Before proceeding into the sewer, let us first take a tour of the publisher's office. Roger Straus Jr was a scion of the Guggenheim family, a seeming wastrel who, after serving in the Second World War in the US navy's magazine and book section, began an imprint of his own. Straus was a crafty business mind but not much of a reader, so for the more specialised work of selecting and moulding writers, he brought in the editor Robert Giroux from Harcourt, Brace. Giroux was in many ways Straus's inverse: a Catholic to Straus's Jew, quietly gay to Straus's many extramarital tanglings. Most importantly for the future of FSG, Giroux had an eye for attracting and cultivating writers, bringing in many of the esteemed names he had worked with at Harcourt, Brace, and then complementing them with a glittering array of critically acclaimed novelists and poets such as Isaac Bashevis Singer, Bernard Malamud and Elizabeth Bishop.
FSG offered an attractive bargain to its favoured writers: steady publication, a stream of work as readers and scouts, and the imprimatur of a noble house in exchange for lower-than-average advances. Employees, too, settled for less: "They worked in gloves in the winter when the heat broke down; they jerry-rigged the paper towel dispenser roll in the ladies' room with an oversize dinner fork; they repaired their own desks and bought their own pencils and made sacrifices in their lives that well-born Roger W Straus Jr would never have to make, all for the freedom to publish what they loved, and little else." One FSG employee was caught stealing books from the office and selling them to local bookstores, and had a legendary rejoinder to Straus on being confronted: "I'll stop if you give me a raise."
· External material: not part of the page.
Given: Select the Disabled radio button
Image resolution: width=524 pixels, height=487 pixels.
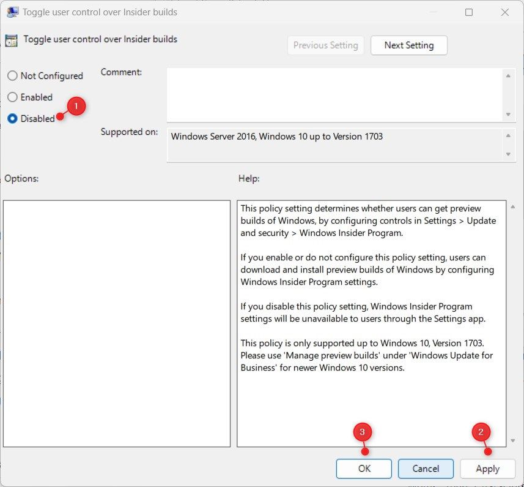Looking at the screenshot, I should [x=11, y=118].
The privilege of publishing Edmund Wilson and John Berryman required certain calculated concessions to the public's taste. FSG may have been the house of TS Eliot, but it was also the publisher of record for Sammy Davis Jr's Yes I Can. "Had I not published certain books," Straus told the theologian Abraham Joshua Heschel's daughter, "I could not have afforded to publish your father and several other distinguished poets, philosophers and novelists." For all of FSG's loyalty to high literature, most of its bills were paid in those early years by an exercise manual, as in later years blockbuster novels by Scott Turow and Tom Wolfe would subsidise much of the house's less profitable work.